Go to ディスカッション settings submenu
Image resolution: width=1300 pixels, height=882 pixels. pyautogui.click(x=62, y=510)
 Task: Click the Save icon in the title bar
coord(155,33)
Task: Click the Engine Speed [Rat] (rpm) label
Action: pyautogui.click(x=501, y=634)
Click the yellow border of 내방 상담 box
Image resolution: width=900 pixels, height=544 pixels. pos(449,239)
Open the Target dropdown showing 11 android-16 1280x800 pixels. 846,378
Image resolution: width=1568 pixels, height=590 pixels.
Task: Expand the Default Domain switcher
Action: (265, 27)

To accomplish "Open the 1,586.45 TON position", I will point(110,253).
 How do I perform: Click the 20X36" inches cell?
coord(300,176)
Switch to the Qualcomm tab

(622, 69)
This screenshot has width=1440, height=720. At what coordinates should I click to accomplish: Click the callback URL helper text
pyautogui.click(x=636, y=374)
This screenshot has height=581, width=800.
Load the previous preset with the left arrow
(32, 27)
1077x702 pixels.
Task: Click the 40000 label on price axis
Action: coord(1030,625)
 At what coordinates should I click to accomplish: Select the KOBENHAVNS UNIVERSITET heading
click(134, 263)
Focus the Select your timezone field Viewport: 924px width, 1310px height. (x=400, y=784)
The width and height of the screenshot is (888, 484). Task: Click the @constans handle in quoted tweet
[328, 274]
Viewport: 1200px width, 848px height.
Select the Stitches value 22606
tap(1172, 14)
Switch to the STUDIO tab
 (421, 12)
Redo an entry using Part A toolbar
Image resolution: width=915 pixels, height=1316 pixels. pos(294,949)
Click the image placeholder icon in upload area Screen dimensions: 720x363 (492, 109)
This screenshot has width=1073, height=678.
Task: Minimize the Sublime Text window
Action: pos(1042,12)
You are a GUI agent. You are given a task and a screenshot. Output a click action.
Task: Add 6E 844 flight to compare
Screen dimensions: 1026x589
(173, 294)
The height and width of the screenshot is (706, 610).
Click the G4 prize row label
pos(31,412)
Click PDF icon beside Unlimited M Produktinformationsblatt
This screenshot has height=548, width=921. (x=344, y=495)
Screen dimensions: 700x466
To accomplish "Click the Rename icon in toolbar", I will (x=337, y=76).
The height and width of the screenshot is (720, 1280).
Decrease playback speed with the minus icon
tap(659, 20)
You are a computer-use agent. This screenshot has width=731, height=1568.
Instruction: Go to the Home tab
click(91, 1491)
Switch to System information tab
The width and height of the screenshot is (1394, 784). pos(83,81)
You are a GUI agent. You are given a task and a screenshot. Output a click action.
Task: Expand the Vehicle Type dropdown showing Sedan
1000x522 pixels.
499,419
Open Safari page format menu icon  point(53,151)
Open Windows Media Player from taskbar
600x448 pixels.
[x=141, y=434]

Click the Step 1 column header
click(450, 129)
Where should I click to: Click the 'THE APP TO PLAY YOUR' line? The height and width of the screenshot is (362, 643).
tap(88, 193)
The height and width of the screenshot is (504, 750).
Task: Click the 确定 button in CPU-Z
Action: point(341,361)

- **What the task asks**
For this exercise, copy word for word the line that contains "Switch to System information tab" and every line after it, ending with the last line of the entries above.

- **Result below**
Switch to System information tab
The width and height of the screenshot is (1394, 784). pos(83,81)
You are a GUI agent. You are given a task and a screenshot. Output a click action.
Task: Expand the Vehicle Type dropdown showing Sedan
1000x522 pixels.
499,419
Open Safari page format menu icon  point(53,151)
Open Windows Media Player from taskbar
600x448 pixels.
[x=141, y=434]

Click the Step 1 column header
click(450, 129)
Where should I click to: Click the 'THE APP TO PLAY YOUR' line? The height and width of the screenshot is (362, 643).
tap(88, 193)
The height and width of the screenshot is (504, 750).
Task: Click the 确定 button in CPU-Z
Action: point(341,361)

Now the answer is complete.